Innovate UK, Britain’s innovation agency, has reversed a decision to award just half the number of grants it had promised to female founders in a funding competition.
25 out of a potential 50 grants, of up to £75,000 each, were originally awarded for the Women in Innovation scheme, despite it receiving 1,452 applications and having "up to £4m" available to grant.
Hundreds of female founders took to social media over the weekend after the outcomes were announced to question the assessment process — and the organisation’s commitment to supporting women. They also called on Innovate UK to award the full 50 grants and explain where the rest of the funding has gone.
On Monday afternoon, Innovate UK announced on LinkedIn that it will now award the full 50 grants, representing a total investment of £4m, “as originally committed”.
“This entire situation underscores the urgent need for Innovate UK and similar institutions to not only recognise but actively address (unconscious/conscious) bias in their processes,” Bridget Greenwood, cofounder of The 200Bn Club, an accelerator for under-represented founders, told Sifted in response to the news.
“While the decision to honour the original 50 grants is a step in the right direction, it’s clear that without concrete measures to ensure fair and equitable assessments, we risk perpetuating the very barriers these programmes are meant to dismantle. It’s time to move beyond good intentions and take meaningful action to support all innovators, regardless of gender.”
The response
On Saturday, Emma Jarvis, founder of femtech company Dearbump, called on Innovate UK to award the full 50 awards. Her LinkedIn post gained over 800 likes and 111 reposts by Monday.
Rachel Carrell, founder of childcare startup Koru Kids, commented: “They've actually just wasted a huge amount of very scarce female founder time. The worst of all outcomes.”
In Innovate UK’s LinkedIn post announcing the reversal of the decision, it apologised for its initial move to award just 25 grants: “As public funders, we must manage our budgets carefully. The decision to only award this number was a mistake and we prioritised wrongly.

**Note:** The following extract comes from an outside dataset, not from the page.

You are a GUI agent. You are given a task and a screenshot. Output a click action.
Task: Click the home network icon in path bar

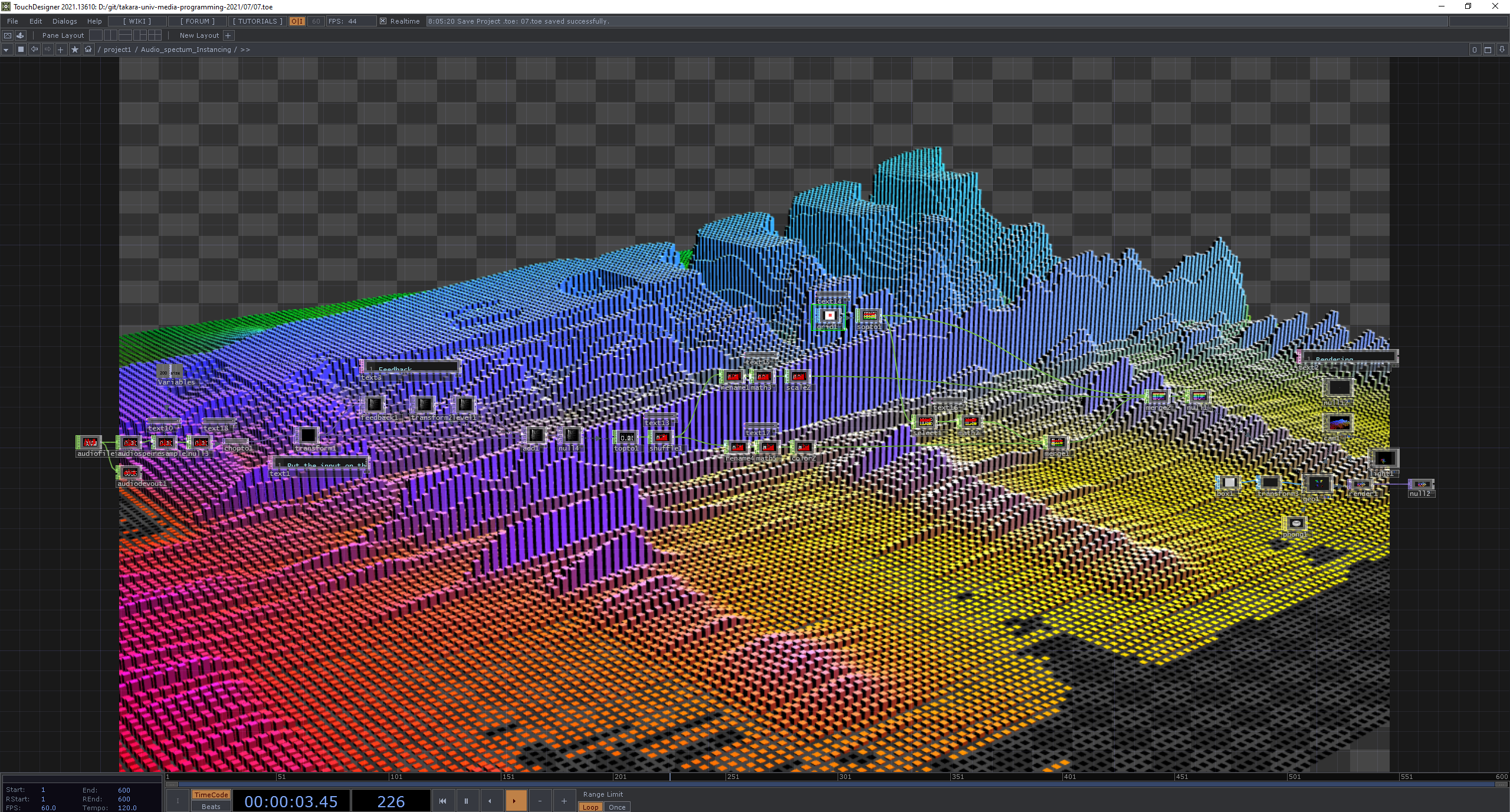coord(88,50)
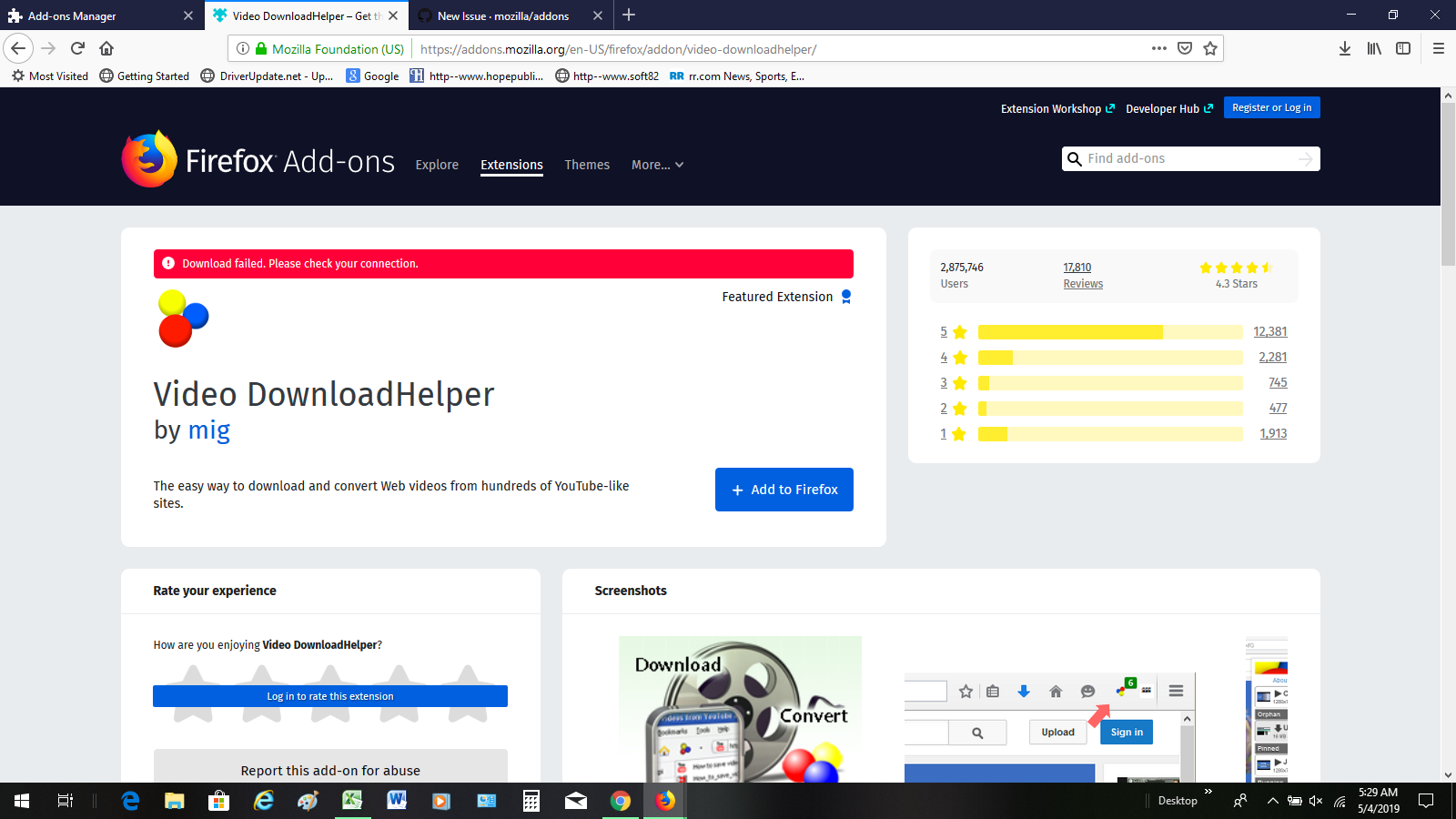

“We recognise the impact this has had on the many applicants, and on the community as a whole, and we apologise wholeheartedly.”
Innovate UK also said: “We also want to reassure everyone who applied that we remain committed to supporting and increasing opportunities across the system for women innovators.”
The additional 25 successful applicants will soon be contacted, it adds.
The Women in Innovation scheme, which has been running since 2016, was launched “to encourage more women to apply for Innovate UK funding opportunities” and has awarded over £10m to 200 women, according to the organisation’s website. It invites female founders and senior leaders to apply for grant funding to “develop a game changing novel idea or business innovation”.
Last year, Innovate UK received over 900 applications and funded 50 awards.
Female funding in the UK
The percentage of venture funding that reaches all-female founding teams has stagnated — in the UK and elsewhere in Europe — at just 2%; a statistic described by the UK government’s Women-Led High-Growth Enterprise Taskforce as representing “no improvement in the past decade”.
In the UK, just 18% of high-growth enterprises include one or more women on the founding team — while all-male founding teams make up 82% of high-growth enterprises, according to Beauhurst.